Collected data:
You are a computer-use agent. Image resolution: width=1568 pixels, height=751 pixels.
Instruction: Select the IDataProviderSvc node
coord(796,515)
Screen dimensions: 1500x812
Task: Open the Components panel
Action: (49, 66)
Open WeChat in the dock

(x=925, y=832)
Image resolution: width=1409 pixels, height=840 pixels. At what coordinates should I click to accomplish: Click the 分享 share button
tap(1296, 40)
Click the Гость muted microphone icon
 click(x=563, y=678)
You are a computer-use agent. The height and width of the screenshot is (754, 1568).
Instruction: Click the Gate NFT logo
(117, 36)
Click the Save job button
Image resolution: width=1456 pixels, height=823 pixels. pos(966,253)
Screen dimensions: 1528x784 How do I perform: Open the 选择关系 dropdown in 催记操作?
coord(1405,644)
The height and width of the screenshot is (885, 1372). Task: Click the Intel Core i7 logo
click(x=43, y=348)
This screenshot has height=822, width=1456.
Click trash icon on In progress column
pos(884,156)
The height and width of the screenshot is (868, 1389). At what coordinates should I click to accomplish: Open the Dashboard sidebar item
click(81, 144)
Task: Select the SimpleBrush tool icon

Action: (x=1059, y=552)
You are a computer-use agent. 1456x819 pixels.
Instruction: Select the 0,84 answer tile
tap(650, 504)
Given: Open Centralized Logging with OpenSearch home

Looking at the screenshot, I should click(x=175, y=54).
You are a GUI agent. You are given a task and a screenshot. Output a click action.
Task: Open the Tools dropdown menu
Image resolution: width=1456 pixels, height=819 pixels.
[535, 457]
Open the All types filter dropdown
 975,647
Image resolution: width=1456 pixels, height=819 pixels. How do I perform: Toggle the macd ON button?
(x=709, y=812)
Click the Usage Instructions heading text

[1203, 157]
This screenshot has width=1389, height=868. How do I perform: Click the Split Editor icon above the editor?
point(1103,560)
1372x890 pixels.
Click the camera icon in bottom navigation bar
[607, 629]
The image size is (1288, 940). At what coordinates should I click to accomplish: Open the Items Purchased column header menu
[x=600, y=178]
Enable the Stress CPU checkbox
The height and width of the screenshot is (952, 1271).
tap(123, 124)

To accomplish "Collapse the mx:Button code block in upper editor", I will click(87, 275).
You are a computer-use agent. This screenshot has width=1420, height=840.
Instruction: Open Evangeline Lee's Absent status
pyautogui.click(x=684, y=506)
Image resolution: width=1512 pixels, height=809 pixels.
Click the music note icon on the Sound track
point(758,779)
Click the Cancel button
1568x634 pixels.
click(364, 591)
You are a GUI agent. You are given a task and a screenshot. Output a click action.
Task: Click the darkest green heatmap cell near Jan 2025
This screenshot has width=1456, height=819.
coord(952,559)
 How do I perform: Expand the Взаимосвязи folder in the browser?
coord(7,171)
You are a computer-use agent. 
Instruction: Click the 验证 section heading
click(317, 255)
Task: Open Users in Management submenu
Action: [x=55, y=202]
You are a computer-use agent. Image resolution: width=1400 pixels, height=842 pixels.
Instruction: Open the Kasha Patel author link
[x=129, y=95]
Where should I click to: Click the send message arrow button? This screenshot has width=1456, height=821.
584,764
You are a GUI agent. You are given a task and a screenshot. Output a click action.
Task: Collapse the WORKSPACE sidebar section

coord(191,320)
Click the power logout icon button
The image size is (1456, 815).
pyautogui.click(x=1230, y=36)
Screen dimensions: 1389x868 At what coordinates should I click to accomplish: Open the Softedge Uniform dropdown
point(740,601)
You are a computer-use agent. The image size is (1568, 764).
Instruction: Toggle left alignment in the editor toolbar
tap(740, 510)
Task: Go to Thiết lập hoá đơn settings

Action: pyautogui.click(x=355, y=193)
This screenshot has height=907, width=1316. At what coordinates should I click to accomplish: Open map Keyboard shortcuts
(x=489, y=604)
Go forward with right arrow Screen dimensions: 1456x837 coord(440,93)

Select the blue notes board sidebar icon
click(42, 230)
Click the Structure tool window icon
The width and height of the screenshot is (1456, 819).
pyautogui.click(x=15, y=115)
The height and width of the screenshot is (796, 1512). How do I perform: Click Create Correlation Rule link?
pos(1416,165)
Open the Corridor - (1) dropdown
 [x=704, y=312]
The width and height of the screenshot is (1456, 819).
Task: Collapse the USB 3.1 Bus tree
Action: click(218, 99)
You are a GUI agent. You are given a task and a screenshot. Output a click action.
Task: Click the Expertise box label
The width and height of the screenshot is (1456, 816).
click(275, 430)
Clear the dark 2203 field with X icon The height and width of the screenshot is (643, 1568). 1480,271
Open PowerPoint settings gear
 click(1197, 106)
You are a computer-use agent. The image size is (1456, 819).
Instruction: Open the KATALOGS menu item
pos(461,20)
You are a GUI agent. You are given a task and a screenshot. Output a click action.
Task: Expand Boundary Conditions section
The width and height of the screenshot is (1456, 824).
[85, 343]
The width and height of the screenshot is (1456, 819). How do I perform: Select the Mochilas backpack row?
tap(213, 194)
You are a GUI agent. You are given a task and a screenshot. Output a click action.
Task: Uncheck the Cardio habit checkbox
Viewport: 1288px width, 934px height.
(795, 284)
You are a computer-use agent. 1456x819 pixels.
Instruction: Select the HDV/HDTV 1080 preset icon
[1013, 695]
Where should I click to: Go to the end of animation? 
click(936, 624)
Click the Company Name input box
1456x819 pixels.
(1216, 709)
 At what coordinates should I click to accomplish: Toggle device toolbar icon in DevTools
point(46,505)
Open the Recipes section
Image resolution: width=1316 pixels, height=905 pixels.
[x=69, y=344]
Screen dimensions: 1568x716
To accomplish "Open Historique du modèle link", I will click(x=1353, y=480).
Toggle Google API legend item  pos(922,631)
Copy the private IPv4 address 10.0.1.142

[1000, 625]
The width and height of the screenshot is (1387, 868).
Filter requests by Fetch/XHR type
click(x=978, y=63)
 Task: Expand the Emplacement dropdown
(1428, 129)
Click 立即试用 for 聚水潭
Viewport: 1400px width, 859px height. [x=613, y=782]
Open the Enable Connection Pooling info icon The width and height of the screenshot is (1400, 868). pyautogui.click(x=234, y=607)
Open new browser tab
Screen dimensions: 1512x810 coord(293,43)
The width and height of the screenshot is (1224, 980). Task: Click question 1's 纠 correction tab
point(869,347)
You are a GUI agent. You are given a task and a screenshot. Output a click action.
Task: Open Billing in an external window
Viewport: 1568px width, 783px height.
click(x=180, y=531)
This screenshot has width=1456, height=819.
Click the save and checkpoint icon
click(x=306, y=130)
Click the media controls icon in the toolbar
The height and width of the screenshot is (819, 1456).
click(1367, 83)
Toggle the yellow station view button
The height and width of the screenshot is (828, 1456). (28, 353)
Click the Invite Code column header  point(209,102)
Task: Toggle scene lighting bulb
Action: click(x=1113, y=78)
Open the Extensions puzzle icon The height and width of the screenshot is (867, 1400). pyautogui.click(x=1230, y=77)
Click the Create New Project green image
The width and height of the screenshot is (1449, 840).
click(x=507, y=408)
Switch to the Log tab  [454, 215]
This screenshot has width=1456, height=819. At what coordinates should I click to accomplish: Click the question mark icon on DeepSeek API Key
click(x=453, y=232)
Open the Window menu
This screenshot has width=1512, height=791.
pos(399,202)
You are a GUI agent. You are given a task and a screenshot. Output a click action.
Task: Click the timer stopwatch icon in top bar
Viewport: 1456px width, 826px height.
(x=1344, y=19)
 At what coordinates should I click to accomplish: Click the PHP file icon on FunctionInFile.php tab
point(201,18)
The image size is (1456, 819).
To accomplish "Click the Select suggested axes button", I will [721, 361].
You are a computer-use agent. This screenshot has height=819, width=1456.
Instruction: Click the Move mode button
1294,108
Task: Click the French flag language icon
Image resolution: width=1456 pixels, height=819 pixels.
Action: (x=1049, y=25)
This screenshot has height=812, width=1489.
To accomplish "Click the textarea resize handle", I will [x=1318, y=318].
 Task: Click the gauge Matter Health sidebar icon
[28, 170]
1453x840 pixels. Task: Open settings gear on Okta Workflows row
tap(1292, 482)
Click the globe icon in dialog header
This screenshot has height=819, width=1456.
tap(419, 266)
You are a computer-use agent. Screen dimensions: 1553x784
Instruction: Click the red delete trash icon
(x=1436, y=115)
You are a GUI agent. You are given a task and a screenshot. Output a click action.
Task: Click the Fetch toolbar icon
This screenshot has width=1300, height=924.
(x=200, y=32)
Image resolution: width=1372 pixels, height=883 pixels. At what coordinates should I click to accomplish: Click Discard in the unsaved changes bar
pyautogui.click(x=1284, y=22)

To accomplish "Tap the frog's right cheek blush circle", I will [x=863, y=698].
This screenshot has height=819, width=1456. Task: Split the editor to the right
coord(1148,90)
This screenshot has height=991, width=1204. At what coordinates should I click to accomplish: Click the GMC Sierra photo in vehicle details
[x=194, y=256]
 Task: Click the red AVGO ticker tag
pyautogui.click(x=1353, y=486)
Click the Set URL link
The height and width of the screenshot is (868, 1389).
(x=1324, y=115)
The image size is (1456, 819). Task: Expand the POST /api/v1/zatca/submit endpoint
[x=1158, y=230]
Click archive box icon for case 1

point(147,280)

■ **EXERCISE**:
Go through the data and return each line where the word "computer" appears.

■ **OUTPUT**:
You are a computer-use agent. Image resolution: width=1568 pixels, height=751 pixels.
You are a computer-use agent. The height and width of the screenshot is (754, 1568).
You are a computer-use agent. 1456x819 pixels.
You are a computer-use agent. This screenshot has width=1420, height=840.
You are a computer-use agent. 
You are a computer-use agent. Image resolution: width=1400 pixels, height=842 pixels.
You are a computer-use agent. The image size is (1568, 764).
You are a computer-use agent. The image size is (1456, 819).
You are a computer-use agent. 1456x819 pixels.
You are a computer-use agent. This screenshot has height=819, width=1456.
You are a computer-use agent. Screen dimensions: 1553x784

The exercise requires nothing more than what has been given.